Dietzgen, like Ward, sees that the great problem which confronts the race is to break down those intolerable bars which prevent humanity from entering into its just inheritance.

To this great and culminating task man must bend all the powers of his mind. Now he has reached the point where the gates of liberty begin to yield and with one grand, united effort may be thrown wide open so that all the sons and daughters of men may finish the long centuries of misery and freely enter in.

To continue this senseless oppression longer would be the summit of stupidity.

“Consider the frugal needs of our people and at the same time the fertility of labor, and ask yourselves if mere instinct alone would not be sufficient to teach us how to supply adequately our needs with the help of the existing means of production?”

To make these “means of production the property of society” is then the problem of Ward’s applied sociology and Dietzgen’s social democracy alike. According to both, this emancipation of the mass of the people from the last form of slavery is the one consuming task of civilization.
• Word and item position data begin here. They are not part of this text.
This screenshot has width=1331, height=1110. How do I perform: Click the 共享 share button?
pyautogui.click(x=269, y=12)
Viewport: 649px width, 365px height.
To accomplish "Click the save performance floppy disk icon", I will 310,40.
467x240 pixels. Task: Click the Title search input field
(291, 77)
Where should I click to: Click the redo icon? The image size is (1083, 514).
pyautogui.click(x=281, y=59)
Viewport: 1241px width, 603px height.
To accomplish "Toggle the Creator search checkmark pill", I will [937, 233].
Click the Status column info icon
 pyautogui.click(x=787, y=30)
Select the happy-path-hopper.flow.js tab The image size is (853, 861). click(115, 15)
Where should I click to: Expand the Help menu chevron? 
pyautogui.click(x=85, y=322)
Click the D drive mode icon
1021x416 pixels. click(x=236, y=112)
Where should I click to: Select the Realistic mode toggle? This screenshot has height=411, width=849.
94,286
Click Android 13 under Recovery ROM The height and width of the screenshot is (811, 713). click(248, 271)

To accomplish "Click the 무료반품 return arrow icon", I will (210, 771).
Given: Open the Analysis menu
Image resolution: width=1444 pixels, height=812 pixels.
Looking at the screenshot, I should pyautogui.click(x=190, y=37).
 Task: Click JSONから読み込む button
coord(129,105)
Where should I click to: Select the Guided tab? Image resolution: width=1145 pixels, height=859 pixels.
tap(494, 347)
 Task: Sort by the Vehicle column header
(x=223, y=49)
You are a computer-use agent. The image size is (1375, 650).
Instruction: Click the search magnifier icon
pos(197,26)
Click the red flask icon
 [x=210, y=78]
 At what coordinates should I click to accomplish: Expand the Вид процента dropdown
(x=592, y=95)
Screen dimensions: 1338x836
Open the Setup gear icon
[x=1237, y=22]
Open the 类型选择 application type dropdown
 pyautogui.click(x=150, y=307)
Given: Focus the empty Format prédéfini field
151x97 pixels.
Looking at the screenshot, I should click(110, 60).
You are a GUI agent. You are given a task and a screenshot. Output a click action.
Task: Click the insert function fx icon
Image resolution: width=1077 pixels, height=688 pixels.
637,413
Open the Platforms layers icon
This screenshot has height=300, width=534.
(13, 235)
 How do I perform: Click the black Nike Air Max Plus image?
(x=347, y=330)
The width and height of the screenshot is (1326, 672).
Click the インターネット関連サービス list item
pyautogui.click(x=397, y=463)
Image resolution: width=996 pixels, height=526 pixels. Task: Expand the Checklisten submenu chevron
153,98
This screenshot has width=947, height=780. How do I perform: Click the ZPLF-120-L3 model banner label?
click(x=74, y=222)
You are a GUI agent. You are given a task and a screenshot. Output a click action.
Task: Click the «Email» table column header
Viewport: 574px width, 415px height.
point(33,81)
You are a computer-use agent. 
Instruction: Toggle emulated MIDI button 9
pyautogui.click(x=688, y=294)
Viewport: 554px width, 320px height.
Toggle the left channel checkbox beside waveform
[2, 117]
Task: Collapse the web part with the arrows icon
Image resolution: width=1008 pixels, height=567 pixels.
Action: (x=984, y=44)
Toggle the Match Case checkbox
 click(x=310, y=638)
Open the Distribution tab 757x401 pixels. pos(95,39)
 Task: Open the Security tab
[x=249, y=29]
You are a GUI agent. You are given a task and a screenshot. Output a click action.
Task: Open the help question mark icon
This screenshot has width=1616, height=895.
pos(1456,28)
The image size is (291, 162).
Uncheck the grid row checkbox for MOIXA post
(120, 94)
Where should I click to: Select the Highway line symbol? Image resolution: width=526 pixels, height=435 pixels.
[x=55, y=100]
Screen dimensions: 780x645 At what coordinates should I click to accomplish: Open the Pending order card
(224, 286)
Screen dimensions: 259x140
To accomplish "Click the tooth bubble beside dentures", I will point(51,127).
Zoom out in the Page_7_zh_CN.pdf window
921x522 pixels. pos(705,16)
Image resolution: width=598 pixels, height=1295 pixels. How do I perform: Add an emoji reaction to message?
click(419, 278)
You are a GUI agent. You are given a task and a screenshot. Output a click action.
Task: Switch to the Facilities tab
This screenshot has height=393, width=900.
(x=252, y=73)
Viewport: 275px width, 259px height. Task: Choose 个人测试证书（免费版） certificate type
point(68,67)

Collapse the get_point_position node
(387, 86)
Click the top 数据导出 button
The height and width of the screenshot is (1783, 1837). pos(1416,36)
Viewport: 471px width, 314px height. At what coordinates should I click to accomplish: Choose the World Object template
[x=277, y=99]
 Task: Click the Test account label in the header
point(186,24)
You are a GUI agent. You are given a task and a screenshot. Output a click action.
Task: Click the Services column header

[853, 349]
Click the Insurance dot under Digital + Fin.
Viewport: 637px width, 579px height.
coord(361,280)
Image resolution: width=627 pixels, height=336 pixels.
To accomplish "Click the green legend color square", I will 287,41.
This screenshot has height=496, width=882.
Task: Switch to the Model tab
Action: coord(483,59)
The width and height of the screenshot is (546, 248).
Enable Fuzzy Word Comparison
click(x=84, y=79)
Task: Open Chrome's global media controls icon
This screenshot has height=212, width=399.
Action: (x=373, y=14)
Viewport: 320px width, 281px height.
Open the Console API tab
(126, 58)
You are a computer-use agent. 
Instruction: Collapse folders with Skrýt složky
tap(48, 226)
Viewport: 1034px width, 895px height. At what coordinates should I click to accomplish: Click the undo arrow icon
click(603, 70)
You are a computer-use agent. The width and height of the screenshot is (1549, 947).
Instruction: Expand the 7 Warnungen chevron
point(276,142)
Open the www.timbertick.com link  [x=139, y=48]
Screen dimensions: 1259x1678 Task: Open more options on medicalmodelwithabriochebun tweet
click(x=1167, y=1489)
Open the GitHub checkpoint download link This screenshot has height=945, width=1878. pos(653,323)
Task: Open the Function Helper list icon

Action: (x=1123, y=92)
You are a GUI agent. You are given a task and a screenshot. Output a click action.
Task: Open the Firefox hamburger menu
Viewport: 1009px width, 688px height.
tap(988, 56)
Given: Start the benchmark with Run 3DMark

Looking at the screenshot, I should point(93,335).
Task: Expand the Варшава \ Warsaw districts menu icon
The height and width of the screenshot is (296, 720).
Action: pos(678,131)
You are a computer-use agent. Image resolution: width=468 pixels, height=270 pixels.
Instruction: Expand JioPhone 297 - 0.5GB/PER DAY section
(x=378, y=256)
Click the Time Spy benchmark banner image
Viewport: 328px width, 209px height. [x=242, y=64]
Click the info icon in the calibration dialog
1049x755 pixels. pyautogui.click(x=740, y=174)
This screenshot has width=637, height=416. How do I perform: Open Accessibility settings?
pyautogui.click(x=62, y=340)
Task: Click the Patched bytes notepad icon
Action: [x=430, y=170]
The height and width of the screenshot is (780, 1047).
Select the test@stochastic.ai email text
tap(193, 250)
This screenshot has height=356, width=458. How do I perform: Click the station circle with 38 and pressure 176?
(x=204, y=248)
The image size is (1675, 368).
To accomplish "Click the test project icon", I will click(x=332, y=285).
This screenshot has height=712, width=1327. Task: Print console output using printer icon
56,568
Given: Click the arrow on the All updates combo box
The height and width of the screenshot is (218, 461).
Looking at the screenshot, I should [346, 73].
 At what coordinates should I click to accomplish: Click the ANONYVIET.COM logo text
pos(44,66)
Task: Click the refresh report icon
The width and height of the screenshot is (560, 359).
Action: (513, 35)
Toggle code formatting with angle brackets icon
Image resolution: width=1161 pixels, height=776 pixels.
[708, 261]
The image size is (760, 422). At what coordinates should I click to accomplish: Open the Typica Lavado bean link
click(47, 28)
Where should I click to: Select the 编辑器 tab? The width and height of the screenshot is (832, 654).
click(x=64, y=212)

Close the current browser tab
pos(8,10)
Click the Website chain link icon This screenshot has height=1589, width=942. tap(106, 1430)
And the psychic factor, the consciously reasoning brain of man is, according to both, to be more than ever the instrument of “achievement.”

To Dietzgen especially, the time is rotten-ripe for the great change.

“The salvation of humanity is involved in this question. It is so great and sublime that all other problems which time may bear in its folds must wait in silence. The whole of old Europe is waiting with bated breath the fulfilling of the things which are coming.